Research on NK cell dysfunction in tumors has significantly contributed to the development of NK-based tumor immunotherapy strategies. Targeting inhibitory checkpoint molecules in NK cells potently reverses the dysfunctional status of tumor-associated NK cells to better control tumors [6] in both preclinical studies and patients with tumors. Krämer et al. provided evidence that NK cells possess anti-SARS-CoV-2 and antifibrotic activities and that these activities are compromised in patients with COVID-19, suggesting that reversing the dysfunctional status of COVID-19-associated NK cells might facilitate viral control and tissue protection. Consistent with this finding, several ongoing clinical trials are testing the therapeutic benefit of NK cells against COVID-19 (ClinicalTrials.gov: NCT04797975, NCT04634370, and NCT04280224). Furthermore, Krämer et al. and other researchers also provided evidence that cytokines (such as IFN-α and IL-6) and inhibitory checkpoint receptors (such as NKG2A and TIGIT) might contribute to COVID-19-associated NK cell dysfunction, suggesting that these molecules potentially serve as targets to enhance the activity of NK cells in patients with this disease.
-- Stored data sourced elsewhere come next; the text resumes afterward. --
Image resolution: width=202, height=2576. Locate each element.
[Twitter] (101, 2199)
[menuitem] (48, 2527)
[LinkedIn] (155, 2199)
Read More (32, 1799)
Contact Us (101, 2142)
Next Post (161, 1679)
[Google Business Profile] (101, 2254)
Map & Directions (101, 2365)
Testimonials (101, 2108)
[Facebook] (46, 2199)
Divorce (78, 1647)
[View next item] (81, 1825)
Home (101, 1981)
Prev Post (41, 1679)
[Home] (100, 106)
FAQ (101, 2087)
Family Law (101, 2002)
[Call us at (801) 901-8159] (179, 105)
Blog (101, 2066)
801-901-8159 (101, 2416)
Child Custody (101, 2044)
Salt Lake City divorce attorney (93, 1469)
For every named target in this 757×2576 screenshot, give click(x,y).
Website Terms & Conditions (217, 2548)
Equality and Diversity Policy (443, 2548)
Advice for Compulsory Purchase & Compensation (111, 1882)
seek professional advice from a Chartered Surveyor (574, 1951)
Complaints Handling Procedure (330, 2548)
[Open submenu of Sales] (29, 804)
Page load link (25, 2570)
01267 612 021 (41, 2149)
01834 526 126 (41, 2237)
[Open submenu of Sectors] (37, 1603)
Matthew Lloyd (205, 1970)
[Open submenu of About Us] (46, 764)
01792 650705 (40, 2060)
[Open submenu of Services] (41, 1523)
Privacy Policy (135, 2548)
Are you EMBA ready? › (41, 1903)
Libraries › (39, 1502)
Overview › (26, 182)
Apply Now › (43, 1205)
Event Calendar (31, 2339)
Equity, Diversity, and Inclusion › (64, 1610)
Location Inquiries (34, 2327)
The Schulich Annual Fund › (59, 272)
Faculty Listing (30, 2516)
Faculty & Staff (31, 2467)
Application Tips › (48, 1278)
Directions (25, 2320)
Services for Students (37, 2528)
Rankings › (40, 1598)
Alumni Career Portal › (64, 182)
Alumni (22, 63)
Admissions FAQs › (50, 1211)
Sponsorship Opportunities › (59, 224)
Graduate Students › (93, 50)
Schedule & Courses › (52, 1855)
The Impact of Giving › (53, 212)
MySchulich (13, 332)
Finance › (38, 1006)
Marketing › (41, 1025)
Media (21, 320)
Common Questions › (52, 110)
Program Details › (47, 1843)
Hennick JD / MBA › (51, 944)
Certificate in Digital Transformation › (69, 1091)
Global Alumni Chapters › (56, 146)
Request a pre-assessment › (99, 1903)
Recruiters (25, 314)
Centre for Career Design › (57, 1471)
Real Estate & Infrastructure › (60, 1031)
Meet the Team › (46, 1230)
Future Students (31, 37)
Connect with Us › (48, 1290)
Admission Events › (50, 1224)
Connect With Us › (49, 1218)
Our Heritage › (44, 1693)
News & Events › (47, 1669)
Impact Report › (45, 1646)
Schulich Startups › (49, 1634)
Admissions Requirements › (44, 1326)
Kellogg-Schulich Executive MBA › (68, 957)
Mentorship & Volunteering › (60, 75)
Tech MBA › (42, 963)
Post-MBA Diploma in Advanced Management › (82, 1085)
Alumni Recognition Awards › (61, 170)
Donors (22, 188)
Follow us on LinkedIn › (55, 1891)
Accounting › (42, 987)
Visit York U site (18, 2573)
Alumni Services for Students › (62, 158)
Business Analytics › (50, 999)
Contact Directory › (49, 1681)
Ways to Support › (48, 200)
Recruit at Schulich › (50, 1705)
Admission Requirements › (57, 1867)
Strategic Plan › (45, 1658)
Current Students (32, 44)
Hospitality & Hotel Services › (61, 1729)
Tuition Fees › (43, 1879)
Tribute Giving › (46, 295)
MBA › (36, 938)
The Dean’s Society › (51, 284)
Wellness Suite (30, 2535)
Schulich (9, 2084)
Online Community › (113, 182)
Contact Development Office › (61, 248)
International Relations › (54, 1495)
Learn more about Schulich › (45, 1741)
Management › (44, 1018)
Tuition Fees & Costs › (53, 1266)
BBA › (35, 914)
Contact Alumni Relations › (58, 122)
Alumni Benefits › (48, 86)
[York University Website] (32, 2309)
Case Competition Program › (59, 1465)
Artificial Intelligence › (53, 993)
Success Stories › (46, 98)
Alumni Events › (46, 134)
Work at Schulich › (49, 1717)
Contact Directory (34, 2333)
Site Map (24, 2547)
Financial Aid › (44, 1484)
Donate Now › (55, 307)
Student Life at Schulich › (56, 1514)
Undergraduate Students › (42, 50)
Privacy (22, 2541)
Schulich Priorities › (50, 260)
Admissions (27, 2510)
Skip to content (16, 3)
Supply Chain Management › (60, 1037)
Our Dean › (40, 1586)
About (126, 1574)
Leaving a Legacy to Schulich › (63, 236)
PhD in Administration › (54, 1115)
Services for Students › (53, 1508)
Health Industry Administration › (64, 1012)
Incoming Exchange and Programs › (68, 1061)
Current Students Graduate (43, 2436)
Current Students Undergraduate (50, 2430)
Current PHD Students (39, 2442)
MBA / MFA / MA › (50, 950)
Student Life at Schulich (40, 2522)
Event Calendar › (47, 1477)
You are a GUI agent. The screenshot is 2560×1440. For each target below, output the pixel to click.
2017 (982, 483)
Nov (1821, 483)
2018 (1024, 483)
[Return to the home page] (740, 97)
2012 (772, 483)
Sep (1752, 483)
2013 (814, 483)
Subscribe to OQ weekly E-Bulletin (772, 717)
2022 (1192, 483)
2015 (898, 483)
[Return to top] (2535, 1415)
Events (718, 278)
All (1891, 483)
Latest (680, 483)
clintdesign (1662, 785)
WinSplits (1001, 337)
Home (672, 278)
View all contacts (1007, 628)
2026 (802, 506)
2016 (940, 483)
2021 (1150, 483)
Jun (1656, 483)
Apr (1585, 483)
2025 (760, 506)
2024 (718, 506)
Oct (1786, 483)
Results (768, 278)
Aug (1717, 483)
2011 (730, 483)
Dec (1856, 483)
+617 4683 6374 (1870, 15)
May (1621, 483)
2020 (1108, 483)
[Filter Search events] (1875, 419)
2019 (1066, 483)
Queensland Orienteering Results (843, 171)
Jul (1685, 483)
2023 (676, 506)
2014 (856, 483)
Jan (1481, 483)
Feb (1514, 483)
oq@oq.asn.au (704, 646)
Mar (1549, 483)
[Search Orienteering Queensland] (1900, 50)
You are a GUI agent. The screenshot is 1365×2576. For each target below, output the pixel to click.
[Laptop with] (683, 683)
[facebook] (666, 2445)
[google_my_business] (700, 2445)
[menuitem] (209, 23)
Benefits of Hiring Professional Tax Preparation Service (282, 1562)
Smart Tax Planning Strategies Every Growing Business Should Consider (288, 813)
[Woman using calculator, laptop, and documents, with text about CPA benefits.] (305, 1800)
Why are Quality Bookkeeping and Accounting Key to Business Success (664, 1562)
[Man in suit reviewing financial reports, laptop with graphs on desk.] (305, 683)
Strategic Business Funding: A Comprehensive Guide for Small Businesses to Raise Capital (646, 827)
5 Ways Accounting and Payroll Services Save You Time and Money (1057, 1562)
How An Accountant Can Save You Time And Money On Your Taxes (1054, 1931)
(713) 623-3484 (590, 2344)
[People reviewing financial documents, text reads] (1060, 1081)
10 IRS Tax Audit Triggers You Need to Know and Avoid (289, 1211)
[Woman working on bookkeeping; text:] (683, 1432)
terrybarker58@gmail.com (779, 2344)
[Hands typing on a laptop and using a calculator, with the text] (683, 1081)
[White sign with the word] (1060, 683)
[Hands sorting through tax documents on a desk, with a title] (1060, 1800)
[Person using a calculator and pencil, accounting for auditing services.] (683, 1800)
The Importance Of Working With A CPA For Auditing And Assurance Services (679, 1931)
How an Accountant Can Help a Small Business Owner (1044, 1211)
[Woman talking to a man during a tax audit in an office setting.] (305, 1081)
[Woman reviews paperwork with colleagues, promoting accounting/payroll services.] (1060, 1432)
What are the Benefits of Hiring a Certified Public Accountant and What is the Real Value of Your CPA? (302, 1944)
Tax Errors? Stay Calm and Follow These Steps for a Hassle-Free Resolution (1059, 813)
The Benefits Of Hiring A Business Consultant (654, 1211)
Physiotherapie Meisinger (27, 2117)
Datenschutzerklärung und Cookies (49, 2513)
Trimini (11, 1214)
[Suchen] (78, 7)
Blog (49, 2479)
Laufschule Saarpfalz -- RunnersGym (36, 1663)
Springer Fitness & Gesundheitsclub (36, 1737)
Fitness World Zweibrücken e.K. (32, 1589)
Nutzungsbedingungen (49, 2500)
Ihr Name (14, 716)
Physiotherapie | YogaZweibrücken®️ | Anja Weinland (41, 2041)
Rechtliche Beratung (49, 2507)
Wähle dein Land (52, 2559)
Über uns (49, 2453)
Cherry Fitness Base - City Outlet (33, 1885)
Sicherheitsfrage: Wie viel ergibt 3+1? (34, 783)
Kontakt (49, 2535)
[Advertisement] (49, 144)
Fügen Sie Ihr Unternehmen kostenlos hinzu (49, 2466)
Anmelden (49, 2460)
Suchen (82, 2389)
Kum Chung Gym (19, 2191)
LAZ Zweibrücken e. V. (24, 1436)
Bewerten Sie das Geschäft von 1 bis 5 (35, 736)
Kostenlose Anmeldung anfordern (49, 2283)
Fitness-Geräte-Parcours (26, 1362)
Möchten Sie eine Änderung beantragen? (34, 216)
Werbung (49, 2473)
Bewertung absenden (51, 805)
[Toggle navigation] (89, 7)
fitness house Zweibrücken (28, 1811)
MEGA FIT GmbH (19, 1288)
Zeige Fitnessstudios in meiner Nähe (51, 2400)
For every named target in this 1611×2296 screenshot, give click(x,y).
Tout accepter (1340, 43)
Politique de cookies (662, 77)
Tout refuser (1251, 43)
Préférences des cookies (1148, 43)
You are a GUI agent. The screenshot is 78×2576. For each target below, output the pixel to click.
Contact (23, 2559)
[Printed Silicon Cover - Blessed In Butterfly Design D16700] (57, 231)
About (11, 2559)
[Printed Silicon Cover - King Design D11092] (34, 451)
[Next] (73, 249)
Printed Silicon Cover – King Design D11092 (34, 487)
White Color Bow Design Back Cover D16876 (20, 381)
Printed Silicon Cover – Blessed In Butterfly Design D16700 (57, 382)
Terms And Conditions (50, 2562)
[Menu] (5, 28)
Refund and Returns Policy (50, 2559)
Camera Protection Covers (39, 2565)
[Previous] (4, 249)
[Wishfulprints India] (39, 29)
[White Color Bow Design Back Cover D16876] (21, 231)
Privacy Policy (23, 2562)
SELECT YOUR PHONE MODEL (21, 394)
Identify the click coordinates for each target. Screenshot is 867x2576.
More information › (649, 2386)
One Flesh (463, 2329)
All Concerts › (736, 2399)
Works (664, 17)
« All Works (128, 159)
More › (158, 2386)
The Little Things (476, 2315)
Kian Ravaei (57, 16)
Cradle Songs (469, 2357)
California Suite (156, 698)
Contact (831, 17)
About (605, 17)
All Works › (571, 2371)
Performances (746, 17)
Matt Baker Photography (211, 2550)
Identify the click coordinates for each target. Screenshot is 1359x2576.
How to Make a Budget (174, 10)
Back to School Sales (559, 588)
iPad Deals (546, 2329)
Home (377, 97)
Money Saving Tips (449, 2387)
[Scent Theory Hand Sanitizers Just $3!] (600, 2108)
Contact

However, very few reports regarding the application of NK-based immunotherapy in contexts other than in tumors are currently available, and thus the extent to which the current in vitro observations could be translated to the clinic is unclear. Therefore, more studies are required to investigate the therapeutic benefit of NK-based immunotherapy in patients with COVID-19-associated physiological conditions.